Score matching with Parzen estimation
Introduction
Aim
Explore the use of Parzen kernel estimation to approximate the explicit score matching, used as the basis for the implicit score matching objective proposed by Aapo Hyvärinen (2005) and discussed en passant by Pascal Vincent (2011) on their way to the denoising score matching objective. We illustrate the method by fiting a multi-layer perceptron to model the score function of a one-dimensional synthetic Gaussian-mixture distribution.
Motivation
The motivation is to continue building a solid background on score-matching diffusion.
Background
Aapo Hyvärinen (2005) proposed fitting directly the score of a distribution. This is obtained, in theory, by minimizing an explicit score matching objective function (i.e. the Fisher divergence). However, this function requires knowing the supposedly unknown target score function. The trick used by Aapo Hyvärinen (2005) was then to do an integration by parts and rewrite the optimization problem in terms of an implicit score matching objective function, which yields the same minima and does not require further information from the target distribution other than some sample points. The implicit score matching method requires, however, the derivative of the score function of the model, which is costly to compute in general.
Then, Pascal Vincent (2011) explored the idea of using non-parametric Parzen density estimation to directly approximate the explicit score matching objective, making a connection with denoising autoenconders, and proposing the denoising (explicit) score matching method.
We will detail denoising score matching in a separate note. Here, we stop at the Parzen density estimation idea, which was used in Pascal Vincent (2011) only as a step towards the denoising score matching. We call this method the Parzen estimated (explicit) score matching method. We also model directly the score of the distribution, as proposed in 1. Song and Ermon (2019), instead of the pdf or an energy potential of the pdf, as done earlier.

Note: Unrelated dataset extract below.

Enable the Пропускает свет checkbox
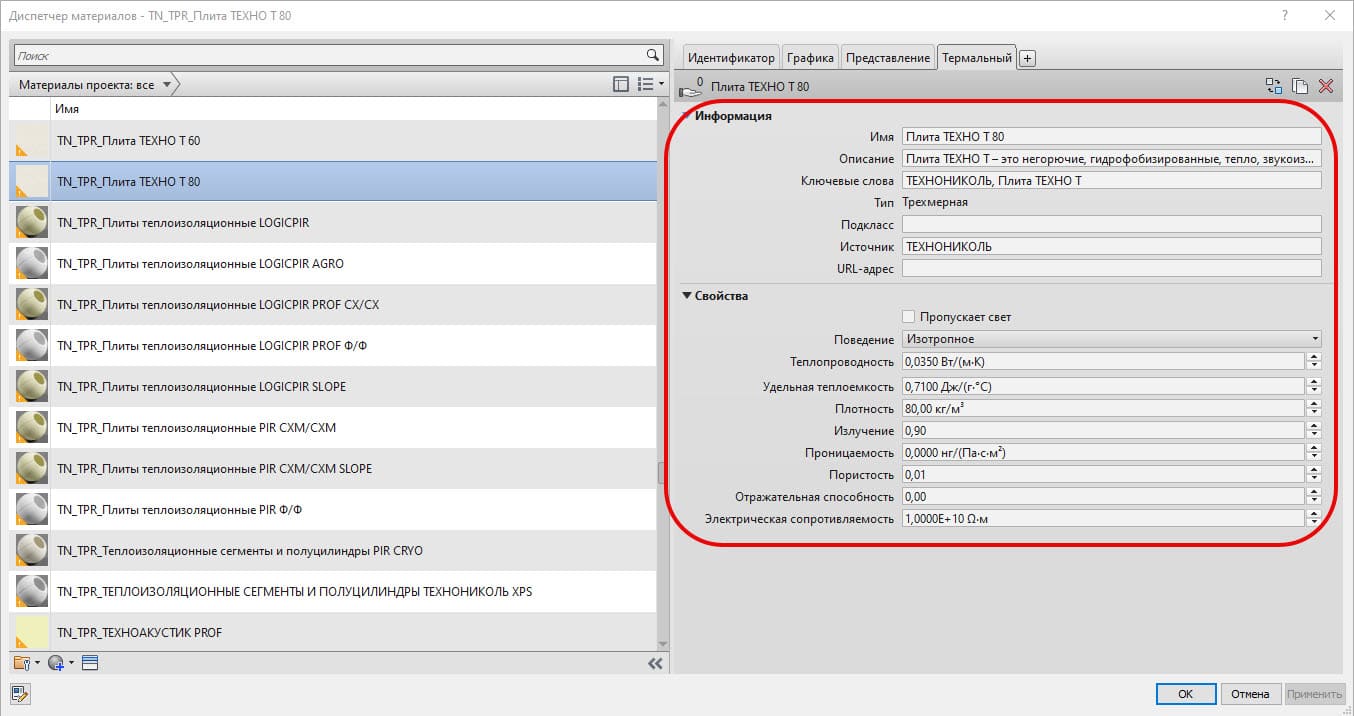The image size is (1354, 716). pyautogui.click(x=908, y=316)
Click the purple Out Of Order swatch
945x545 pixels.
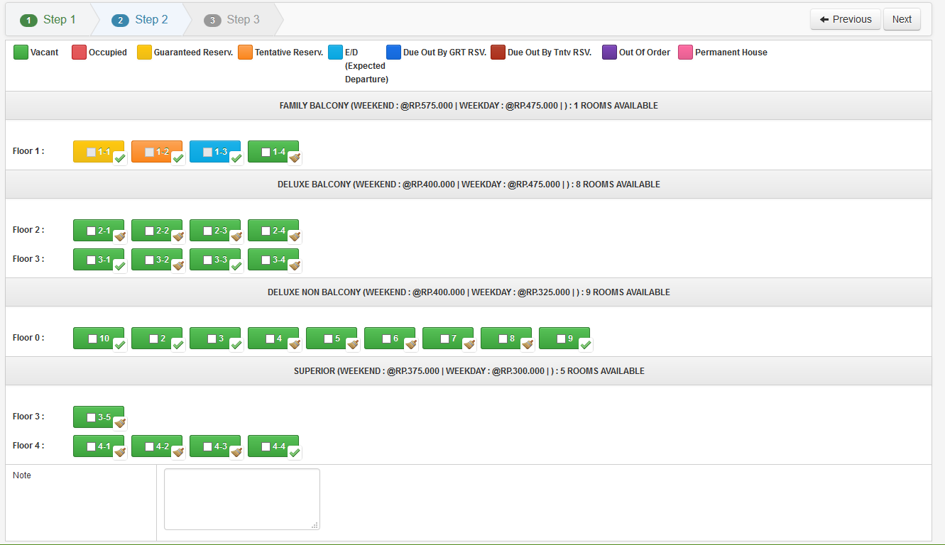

Objective function approximating the explicit score matching objective
The score-matching method from Aapo Hyvärinen (2005) aims to fit the model score function $\psi(\mathbf{x}; {\boldsymbol{\theta}})$ to the score function $\psi_X(\mathbf{x})$ of a random variable $\mathbf{X}$ by minimizing the implicit score matching objective
\[ J_{\mathrm{ISM}}({\boldsymbol{\theta}}) = \int_{\mathbb{R}^d} p_{\mathbf{X}}(\mathbf{x}) \left( \frac{1}{2}\left\|\boldsymbol{\psi}(\mathbf{x}; {\boldsymbol{\theta}})\right\|^2 + \boldsymbol{\nabla}_{\mathbf{x}} \cdot \boldsymbol{\psi}(\mathbf{x}; {\boldsymbol{\theta}}) \right)\;\mathrm{d}\mathbf{x},\]
which is equivalent to minimizing the explicit score matching objective
\[ J_{\mathrm{ESM}}({\boldsymbol{\theta}}) = \frac{1}{2}\int_{\mathbb{R}^d} p_{\mathbf{X}}(\mathbf{x}) \left\|\boldsymbol{\psi}(\mathbf{x}; {\boldsymbol{\theta}}) - \boldsymbol{\psi}_{\mathbf{X}}(\mathbf{x})\right\|^2\;\mathrm{d}\mathbf{x},\]
due to the following identity obtained via integration by parts in the expectation
\[ J_{\mathrm{ESM}}({\boldsymbol{\theta}}) = {\tilde J}_{\mathrm{ISM}}({\boldsymbol{\theta}}) + C,\]
where $C$ is constant with respect to the parameters. The advantage of ${\tilde J}_{\mathrm{ISM}}({\boldsymbol{\theta}})$ is that it does not involve the unknown score function of $X$. It does, however, involve the gradient of the modeled score function, which is expensive to compute.
In practice, this is further approximated by the empirical distribution ${\tilde p}_0(\mathbf{x})$ given by
\[ {\tilde p}_0(\mathbf{x}) = \frac{1}{N}\sum_{n=1}^N \delta(\mathbf{x} - \mathbf{x}_n),\]
so the implemented objective is the empirical implicit score matching objective
\[ {\tilde J}_{\mathrm{ISM}{\tilde p}_0}({\boldsymbol{\theta}}) = \frac{1}{N}\sum_{n=1}^N \left( \frac{1}{2}\left\|\boldsymbol{\psi}(\mathbf{x}_n; {\boldsymbol{\theta}})\right\|^2 + \boldsymbol{\nabla}_{\mathbf{x}} \cdot \boldsymbol{\psi}(\mathbf{x}_n; {\boldsymbol{\theta}}) \right).\]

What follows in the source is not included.